For a new book manuscript I’m working on, I’m trying to capture the world I grew up in, the world where my parents worked with their hands to pay the mortgage, we grew and hunted food because we had to, and dinner out usually meant a potluck meal at a relative’s house or maybe an occasional trip to Burger Chef. The only adults I knew who had gone to a four-year college were my teachers and doctors. And high school band concerts were the closest thing to a symphony I ever encountered.
I could easily create a stereotype of my growing up life by mentioning the guns in the closet or the deer antlers on the wall or the cigarette butts in the ashtray next to my dad’s, then step-dad’s, recliner. I showed cows in the county 4-H fair, and learned how to drive in a pickup truck in the back pasture. With just a few details like this, I could paint a picture for you that would seem earthy and simple and rural. And by contrasting it to my life today—a college-educated, vegetarian, writer with a 401k and a penchant for NPR—the story would be familiar indeed. The contrast would be easy, and it would be wrong.
“It is tempting for working class writers to write only about the hard times and to describe the world of their childhood—parents, siblings, hometowns—with the broad brush of saintly, static wisdom,” writes Daniel Nester in his essay “Straddling the Working Class Memoir.” “This happens even in the best working class memoirs, and Elizabeth Bidinger, in The Ethics of Working Class Autobiography, describes this problem as ‘not just a literary one but a human one, the challenge of characterizing a way of life that is different from the author’s present, without presenting the people who live it as monolithic, ossified, and “other”’ (32).”

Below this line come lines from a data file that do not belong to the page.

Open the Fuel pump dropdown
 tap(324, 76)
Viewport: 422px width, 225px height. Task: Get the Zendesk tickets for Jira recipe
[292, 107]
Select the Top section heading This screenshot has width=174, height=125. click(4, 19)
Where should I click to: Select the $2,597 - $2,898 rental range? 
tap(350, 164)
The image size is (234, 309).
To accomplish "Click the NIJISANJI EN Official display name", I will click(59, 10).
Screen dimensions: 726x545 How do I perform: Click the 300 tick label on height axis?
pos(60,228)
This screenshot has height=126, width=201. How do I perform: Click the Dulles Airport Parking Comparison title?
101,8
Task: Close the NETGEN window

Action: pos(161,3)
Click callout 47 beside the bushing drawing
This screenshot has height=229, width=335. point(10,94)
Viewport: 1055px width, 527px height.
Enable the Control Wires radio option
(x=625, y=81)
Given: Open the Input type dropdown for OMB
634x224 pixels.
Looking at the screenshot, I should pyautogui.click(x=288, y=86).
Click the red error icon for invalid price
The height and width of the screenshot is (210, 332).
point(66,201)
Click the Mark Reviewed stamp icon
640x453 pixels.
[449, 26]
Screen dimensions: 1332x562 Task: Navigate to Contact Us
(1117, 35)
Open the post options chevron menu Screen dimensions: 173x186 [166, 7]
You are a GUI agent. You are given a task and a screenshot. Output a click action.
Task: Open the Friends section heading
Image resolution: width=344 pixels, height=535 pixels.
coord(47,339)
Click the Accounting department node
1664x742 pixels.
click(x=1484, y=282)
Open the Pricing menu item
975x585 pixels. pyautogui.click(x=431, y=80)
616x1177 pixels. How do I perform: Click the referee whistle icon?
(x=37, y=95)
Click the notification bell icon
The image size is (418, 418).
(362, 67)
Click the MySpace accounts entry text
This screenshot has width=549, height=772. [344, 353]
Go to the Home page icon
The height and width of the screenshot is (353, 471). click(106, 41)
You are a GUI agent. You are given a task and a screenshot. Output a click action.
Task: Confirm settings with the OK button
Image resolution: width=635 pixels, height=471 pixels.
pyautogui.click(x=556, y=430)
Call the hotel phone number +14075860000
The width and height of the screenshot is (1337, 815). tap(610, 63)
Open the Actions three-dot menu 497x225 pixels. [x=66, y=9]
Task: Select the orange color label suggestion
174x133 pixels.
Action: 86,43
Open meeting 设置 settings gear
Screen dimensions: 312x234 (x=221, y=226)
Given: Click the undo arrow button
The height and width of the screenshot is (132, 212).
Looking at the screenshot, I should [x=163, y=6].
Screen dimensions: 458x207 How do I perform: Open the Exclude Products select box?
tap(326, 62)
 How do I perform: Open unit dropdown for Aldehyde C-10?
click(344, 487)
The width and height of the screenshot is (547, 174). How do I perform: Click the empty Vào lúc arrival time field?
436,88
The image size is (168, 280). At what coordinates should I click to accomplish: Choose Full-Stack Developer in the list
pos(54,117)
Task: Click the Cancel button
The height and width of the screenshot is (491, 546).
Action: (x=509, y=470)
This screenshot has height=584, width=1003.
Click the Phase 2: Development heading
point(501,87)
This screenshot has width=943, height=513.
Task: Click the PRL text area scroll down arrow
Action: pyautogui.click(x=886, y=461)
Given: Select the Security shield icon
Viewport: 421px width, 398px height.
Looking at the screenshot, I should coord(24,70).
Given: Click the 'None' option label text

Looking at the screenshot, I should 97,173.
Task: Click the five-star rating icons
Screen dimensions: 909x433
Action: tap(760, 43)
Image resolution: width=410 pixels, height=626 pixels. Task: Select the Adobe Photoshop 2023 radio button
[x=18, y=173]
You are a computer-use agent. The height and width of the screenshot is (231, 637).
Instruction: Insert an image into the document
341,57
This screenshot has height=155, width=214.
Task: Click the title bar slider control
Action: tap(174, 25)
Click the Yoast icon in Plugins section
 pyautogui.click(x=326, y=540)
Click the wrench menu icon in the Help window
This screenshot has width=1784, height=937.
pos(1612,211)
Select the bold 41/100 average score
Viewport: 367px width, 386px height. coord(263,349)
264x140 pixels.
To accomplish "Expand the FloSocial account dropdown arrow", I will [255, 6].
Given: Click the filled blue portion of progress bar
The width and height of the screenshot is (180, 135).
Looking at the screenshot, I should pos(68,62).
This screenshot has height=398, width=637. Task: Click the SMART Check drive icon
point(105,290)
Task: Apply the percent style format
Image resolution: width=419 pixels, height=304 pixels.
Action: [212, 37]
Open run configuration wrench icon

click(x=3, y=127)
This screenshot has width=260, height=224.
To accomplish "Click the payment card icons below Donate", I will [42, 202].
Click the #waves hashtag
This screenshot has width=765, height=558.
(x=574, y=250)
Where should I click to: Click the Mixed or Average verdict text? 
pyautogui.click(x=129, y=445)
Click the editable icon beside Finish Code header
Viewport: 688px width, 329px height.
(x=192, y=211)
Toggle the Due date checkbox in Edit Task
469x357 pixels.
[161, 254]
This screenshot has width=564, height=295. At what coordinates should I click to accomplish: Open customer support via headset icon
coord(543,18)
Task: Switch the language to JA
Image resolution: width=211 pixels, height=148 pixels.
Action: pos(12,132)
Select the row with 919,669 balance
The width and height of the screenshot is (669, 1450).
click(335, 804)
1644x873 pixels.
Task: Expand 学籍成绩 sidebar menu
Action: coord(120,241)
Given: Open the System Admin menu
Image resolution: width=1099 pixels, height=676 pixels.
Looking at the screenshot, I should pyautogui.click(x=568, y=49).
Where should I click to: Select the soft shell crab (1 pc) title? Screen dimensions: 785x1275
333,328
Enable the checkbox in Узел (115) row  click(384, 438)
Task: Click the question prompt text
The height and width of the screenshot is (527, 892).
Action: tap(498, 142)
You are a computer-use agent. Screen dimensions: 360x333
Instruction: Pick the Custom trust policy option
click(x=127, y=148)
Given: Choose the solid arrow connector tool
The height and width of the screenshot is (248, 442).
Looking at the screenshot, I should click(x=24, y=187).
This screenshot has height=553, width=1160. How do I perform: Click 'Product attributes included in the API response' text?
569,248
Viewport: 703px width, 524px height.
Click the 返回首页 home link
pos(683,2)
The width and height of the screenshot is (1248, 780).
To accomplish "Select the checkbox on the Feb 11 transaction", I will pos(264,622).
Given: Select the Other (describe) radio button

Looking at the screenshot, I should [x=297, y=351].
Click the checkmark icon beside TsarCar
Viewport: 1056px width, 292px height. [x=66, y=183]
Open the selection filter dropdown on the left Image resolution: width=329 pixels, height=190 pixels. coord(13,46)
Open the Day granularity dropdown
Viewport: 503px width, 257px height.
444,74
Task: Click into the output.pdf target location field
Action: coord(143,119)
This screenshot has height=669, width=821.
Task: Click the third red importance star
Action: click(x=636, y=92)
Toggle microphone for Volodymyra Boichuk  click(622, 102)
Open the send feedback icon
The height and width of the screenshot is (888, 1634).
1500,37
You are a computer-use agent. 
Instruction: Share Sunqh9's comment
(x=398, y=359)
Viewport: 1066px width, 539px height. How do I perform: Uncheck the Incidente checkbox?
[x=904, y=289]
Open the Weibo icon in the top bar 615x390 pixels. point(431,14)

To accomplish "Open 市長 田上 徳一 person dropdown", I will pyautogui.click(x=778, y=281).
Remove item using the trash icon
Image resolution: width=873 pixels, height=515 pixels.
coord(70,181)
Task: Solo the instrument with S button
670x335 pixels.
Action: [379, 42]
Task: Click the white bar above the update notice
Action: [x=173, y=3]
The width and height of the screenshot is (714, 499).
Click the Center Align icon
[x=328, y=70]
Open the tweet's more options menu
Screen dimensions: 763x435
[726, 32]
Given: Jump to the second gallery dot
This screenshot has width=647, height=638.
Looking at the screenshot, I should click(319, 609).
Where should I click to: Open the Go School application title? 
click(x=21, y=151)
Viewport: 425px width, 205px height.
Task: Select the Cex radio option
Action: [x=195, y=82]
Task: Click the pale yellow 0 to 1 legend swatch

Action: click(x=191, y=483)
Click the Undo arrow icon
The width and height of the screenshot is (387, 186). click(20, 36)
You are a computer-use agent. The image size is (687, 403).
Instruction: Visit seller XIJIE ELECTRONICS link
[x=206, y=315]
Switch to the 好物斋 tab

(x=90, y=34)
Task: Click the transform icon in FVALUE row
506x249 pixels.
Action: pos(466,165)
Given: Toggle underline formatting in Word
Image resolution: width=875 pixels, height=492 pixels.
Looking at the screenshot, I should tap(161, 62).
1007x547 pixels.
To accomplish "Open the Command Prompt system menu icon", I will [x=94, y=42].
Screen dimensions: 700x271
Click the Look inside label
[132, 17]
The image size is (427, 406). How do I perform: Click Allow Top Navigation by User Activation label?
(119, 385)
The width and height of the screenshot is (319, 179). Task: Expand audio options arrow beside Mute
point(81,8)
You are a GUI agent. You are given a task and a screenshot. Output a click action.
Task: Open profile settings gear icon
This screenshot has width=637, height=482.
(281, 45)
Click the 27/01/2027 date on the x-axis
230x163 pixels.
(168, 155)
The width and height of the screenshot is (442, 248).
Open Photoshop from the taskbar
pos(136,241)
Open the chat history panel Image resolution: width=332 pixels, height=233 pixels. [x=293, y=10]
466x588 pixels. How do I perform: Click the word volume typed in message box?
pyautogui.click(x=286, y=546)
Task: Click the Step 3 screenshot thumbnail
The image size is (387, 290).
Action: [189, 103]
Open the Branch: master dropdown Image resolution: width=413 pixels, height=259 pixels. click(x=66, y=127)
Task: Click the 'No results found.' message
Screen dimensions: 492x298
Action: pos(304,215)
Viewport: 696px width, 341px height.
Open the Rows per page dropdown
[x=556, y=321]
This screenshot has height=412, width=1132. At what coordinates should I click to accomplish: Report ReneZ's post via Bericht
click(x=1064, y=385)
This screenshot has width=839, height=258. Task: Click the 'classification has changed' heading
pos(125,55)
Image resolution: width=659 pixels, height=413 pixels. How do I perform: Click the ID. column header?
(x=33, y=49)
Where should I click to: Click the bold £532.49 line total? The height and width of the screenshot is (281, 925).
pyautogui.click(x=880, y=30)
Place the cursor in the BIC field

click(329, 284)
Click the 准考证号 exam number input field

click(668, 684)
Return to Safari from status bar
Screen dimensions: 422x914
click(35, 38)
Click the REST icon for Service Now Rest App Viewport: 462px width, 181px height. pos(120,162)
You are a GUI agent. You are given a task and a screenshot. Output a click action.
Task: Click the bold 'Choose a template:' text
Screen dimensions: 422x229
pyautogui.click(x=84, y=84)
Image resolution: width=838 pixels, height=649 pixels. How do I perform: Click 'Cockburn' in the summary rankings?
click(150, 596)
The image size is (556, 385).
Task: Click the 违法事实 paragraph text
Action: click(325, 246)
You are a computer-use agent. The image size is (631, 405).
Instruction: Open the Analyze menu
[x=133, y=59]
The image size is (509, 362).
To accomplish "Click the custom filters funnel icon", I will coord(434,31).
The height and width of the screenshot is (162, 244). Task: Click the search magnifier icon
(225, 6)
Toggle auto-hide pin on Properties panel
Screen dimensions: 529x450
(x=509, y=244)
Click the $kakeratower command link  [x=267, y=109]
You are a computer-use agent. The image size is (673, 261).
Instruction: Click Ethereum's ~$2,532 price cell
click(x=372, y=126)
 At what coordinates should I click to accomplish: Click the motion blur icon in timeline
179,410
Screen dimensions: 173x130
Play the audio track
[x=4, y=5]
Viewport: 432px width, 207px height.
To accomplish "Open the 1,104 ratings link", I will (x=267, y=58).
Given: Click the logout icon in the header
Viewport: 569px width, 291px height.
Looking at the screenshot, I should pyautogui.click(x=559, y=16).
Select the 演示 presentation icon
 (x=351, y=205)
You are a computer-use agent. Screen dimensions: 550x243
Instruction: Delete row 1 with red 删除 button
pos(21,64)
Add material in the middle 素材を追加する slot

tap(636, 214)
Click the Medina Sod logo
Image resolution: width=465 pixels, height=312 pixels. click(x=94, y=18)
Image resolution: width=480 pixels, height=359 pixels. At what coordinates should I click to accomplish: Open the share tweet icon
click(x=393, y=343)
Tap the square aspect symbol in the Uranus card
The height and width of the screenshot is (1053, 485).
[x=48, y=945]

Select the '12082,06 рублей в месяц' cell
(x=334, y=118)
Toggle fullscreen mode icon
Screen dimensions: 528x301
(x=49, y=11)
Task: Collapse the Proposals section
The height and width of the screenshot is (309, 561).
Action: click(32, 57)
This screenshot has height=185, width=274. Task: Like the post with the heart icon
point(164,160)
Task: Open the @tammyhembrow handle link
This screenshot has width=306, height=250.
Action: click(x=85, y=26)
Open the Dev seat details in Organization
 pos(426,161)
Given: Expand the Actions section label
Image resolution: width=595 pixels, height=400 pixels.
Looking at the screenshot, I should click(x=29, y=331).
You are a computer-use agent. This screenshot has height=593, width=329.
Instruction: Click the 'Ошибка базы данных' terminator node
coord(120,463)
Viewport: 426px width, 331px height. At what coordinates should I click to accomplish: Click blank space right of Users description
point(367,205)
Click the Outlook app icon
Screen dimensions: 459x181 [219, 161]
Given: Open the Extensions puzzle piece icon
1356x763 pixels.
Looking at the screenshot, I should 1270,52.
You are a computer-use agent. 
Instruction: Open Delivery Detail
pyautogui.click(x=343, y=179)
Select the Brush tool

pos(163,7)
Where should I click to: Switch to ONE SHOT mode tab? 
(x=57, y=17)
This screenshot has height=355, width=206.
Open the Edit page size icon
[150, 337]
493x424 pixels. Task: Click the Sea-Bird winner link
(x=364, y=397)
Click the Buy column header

That’s what my old life feels like to me at times, as if I grew out of it. But the reality is much more complex. Because even though I didn’t know what a bagel was until I was a teenager and never traveled outside the country until my late 20s, my childhood as a “hick” was anything but a stereotype. My parents read to me and gave me opportunities to travel and always made sure that college was part of my future plans. And in my “enlightened” adulthood, I still watch too much television and love a good elephant ear at the county fair.
Besides that, as a writer, I want more than “easy.”
“Straddler memoirists write elegies, not tragedies,” Nester said. “They know they’ve crossed over, that where they’re from no longer exists. It’s like the South Jersey accent I once had and can’t get back: no one speaks that way anymore. The accent has evolved. Straddler memoirists must a find ways to tell an old story in a new voice.”
Writers who grew up in places different from where we now live—and there are a lot of us who fall into that category I suspect—don’t belong in the old country anymore. Nor do we represent those who live there now. As Nester says, we can’t, because the places where we grew up doesn’t exist anymore. But neither should we hide where we’re from or take the easy road to explain it, because it’s never as simple as we’d like it to be.
In The Situation and the Story: The Art of Personal Narrative, Vivian Gornick says, “Every work of literature has both a situation and a story. The situation is the context or circumstances, sometimes the plot; the story is the emotional experience that preoccupies the writer: the insight, the wisdom, the thing one has come to say.” For “straddler memoirists,” as Nester calls us, our working class past is both.